▶ [What the task asks]
Can you copy out the text of each row below word for word, leaving out the pictures?

• • • • • • •

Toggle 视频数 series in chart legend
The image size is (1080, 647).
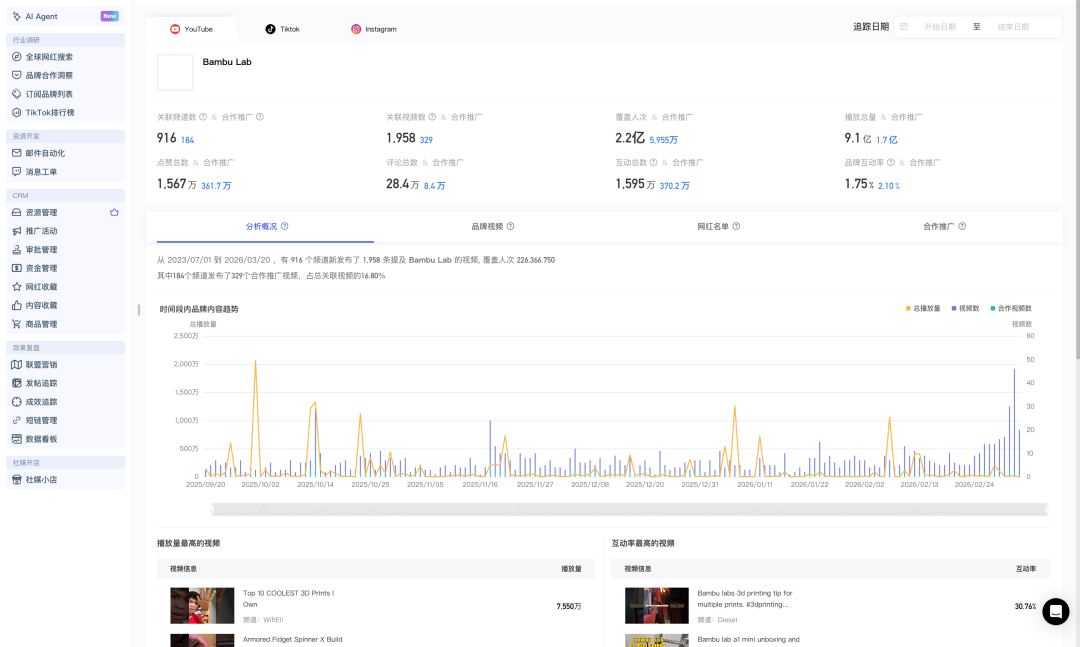(x=967, y=308)
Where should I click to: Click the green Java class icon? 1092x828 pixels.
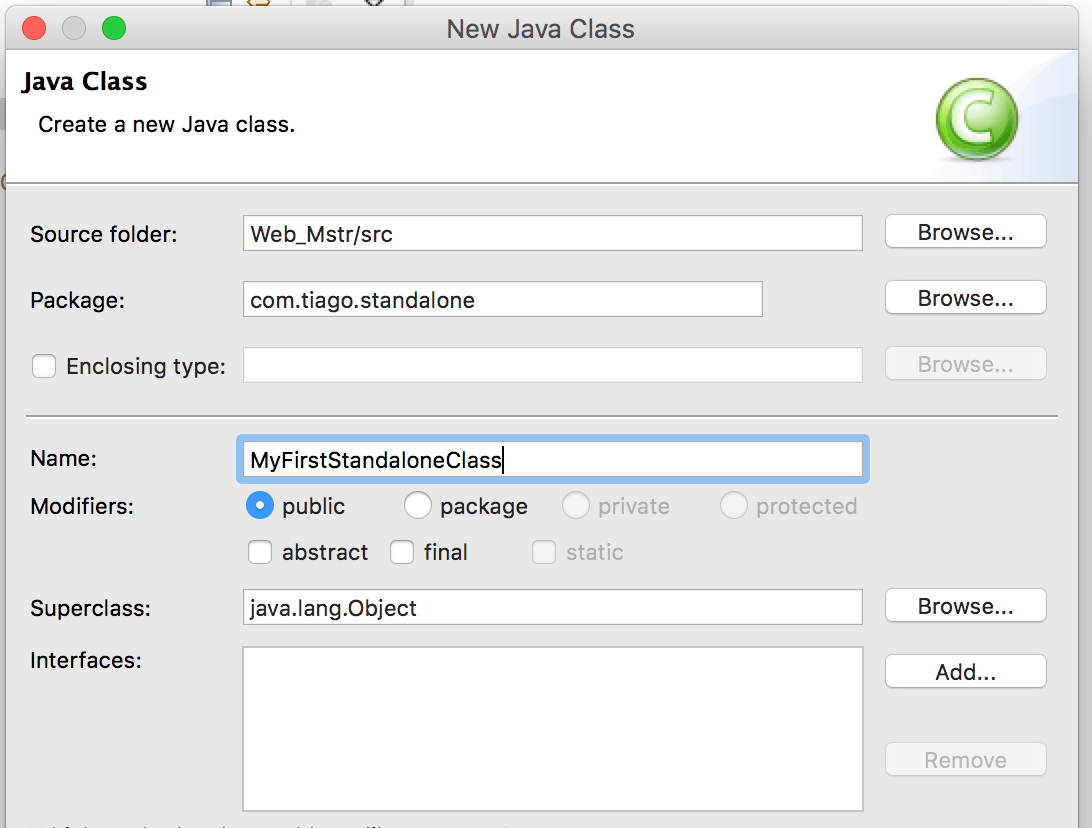click(x=976, y=119)
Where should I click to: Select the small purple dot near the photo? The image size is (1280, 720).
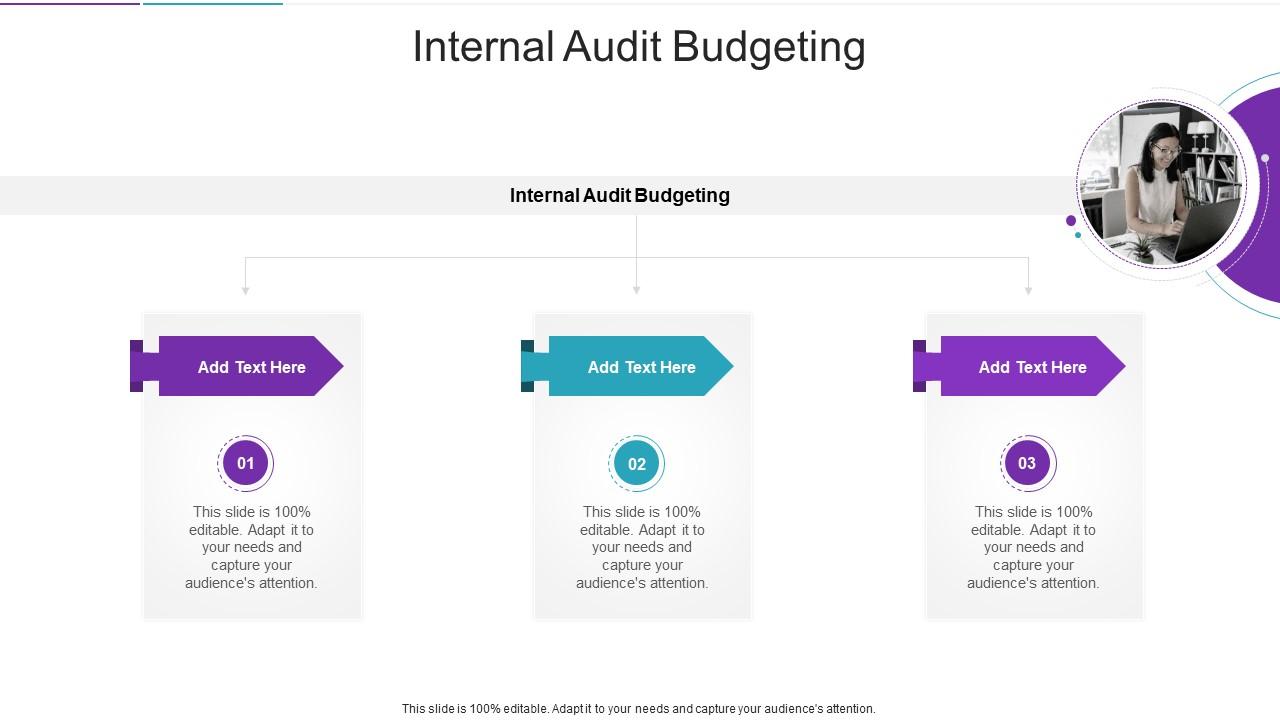(x=1070, y=219)
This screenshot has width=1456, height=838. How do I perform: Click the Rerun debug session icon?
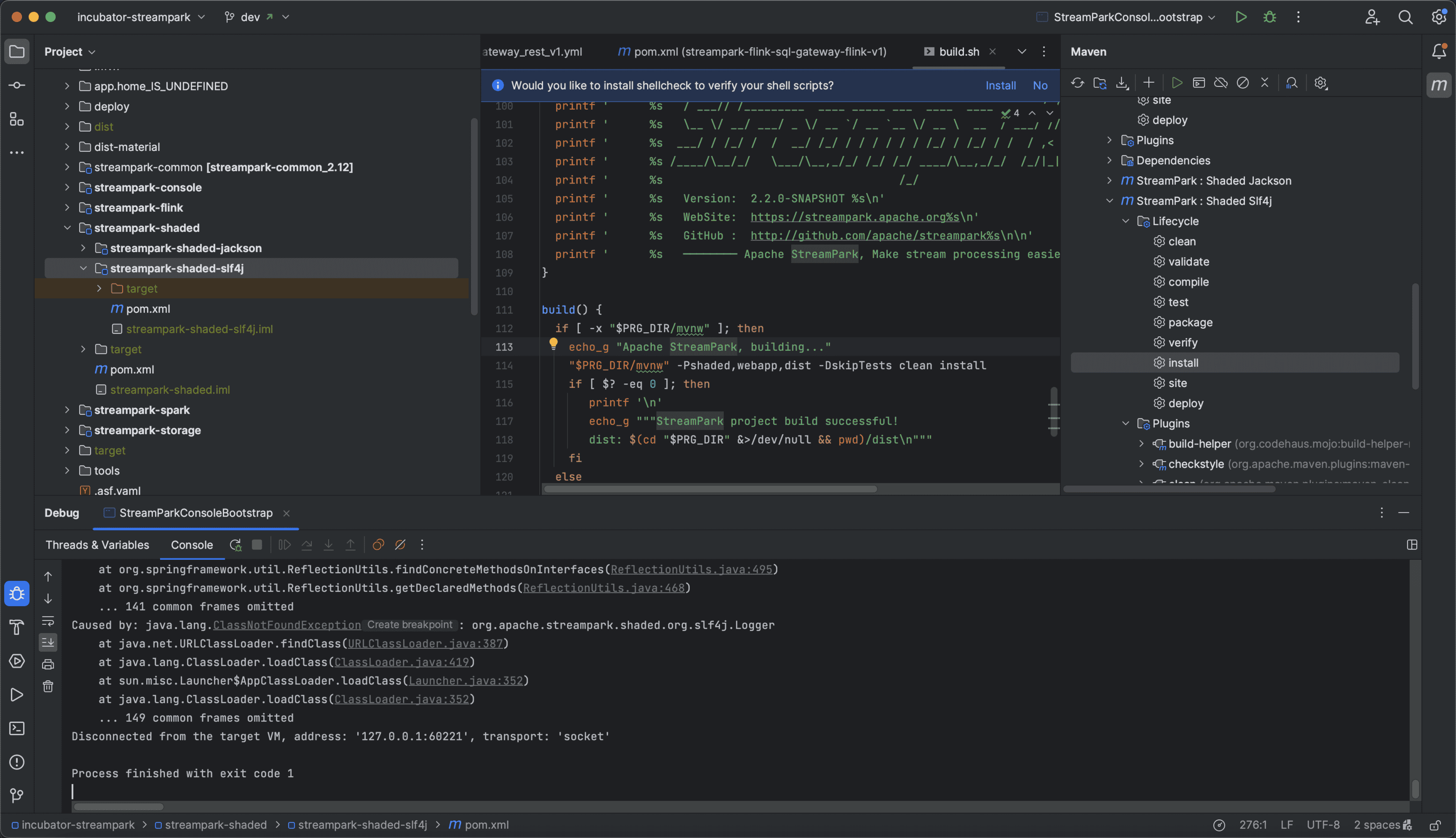[x=235, y=544]
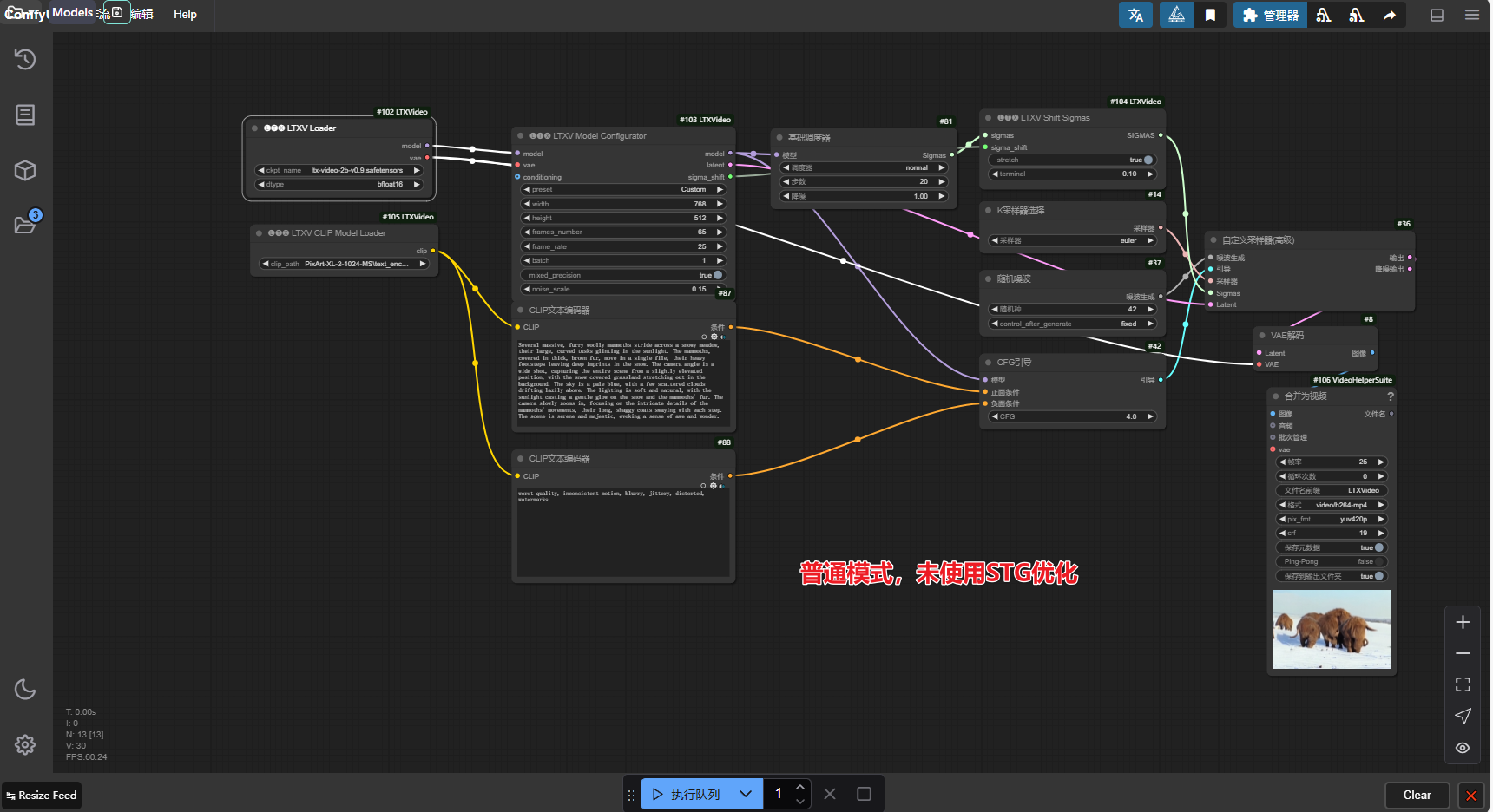
Task: Expand the queue button dropdown arrow
Action: click(x=746, y=794)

• • • • • • •

▶ [Answer to this task]
Toggle 视频数 series in chart legend
The image size is (1080, 647).
(x=967, y=308)
Where should I click to: Click the green Java class icon? 1092x828 pixels.
click(x=976, y=119)
Where should I click to: Select the small purple dot near the photo? The image size is (1280, 720).
(x=1070, y=219)
This screenshot has width=1456, height=838. How do I perform: Click the Rerun debug session icon?
[x=235, y=544]
Task: Expand the queue button dropdown arrow
Action: click(x=746, y=794)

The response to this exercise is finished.